7Plus gênant encore est l’oubli des articles récents de P. Damian-Grint, qui mettent en balance la notion de propagande et d’idéologie Plantagenêt dans le travail de Benoît de Sainte-Maure (Peter Damian-Grint, « Propaganda and essample in Benoît de Sainte-Maure’s Chronique des Ducs de Normandie », dans E. Kooper (éd.), The Medieval Chronicle, vol. 4, Amsterdam / New York, Rodopi, 2006, p. 39-52, et Id., « Benoît de Sainte-Maure et l’idéologie des Plantagenêt », dans Plantagenêt et Capétiens : confrontations et héritages, M. Aurell, N.-Y. Tonnerre (éd.), Turnhout, Brepols [Histoires de famille. La parenté au Moyen Âge, 4], 2006, p. 413-427). La lecture de ces articles aurait permis à l’a. de nuancer ce qui nous semble être la principale limite de ce livre, à savoir l’interprétation des deux estoires dans une perspective purement politique. La dimension politique du patronage d’Henri II est évidente, mais cela permet-il, comme le dit l’a., de considérer que : « Wace and Benoît […] used their representations of Norman history as forums for debating the nature of royal power and legitimacy of Henry II’s policies » (p. 6) ? Un peu plus loin, C. Urbanski parle de « Wace’s failure as a royal propagandist » (p. 87), sous-entendant que Benoît correspond pour sa part à ce profil. Ce serait, à notre sens, mal comprendre les enjeux de l’écriture historique au xiie s., dont la valeur est avant tout morale, comme l’a bien montré P. Damian-Grint. De même, considérer qu’en satisfaisant les attentes d’un roi, Benoît ait fait de la propagande, revient à prêter à Henri II une volonté de diffusion cohérente et systématique d’un message politique qu’il n’avait pas. Nous nous permettons de renvoyer à notre article sur la « propagande » historique des Plantagenêt pour que le lecteur dispose sur ce sujet d’une réponse argumentée.

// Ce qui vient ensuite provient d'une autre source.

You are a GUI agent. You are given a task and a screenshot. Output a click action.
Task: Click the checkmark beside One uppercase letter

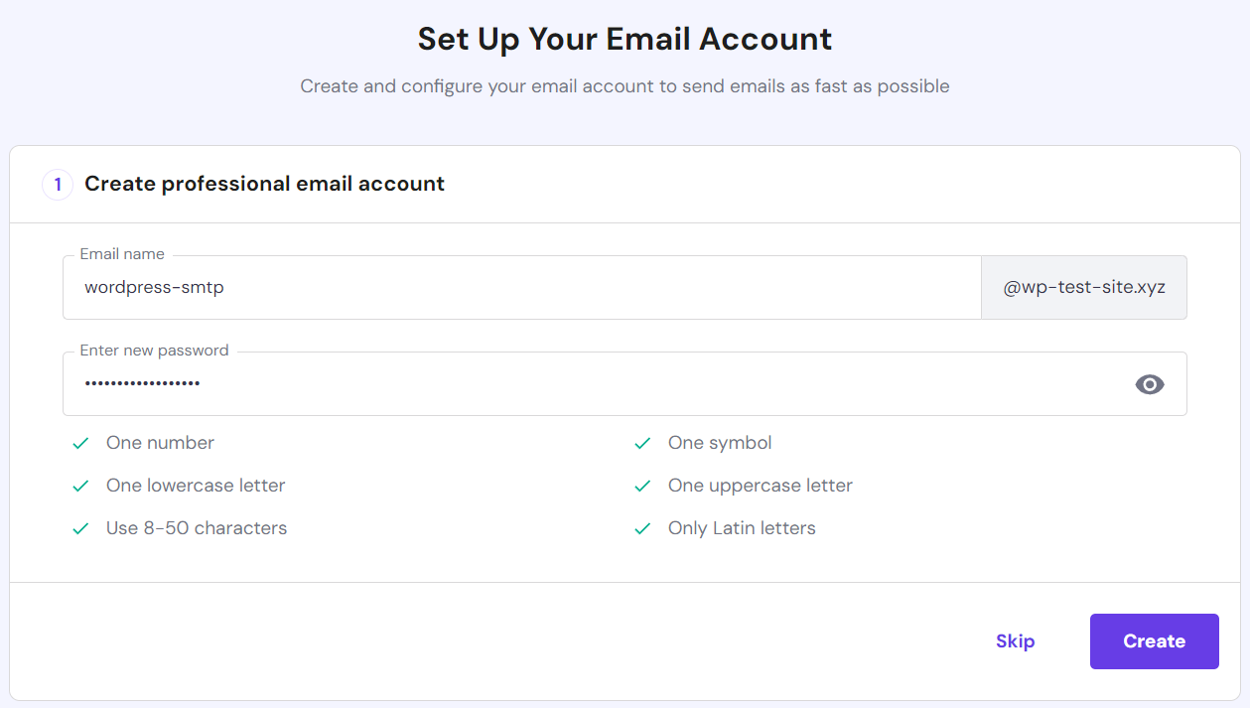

8Le livre de C. Urbanski représente donc une synthèse non négligeable sur Wace et Benoît. L’a. y apporte bon nombre de thèses très convaincantes sur des points qui ont longtemps posé problème aux historiens, comme la date de fin des deux estoires. Le règne d’Henri II y est présenté sous un nouveau jour. Pourtant, malgré la finesse de l’analyse, la grille d’interprétation trop systématiquement politique des deux œuvres mène, selon nous, à assimiler trop hâtivement faste dynastique et propagande, et à faire du passé un miroir trop direct des enjeux contemporains.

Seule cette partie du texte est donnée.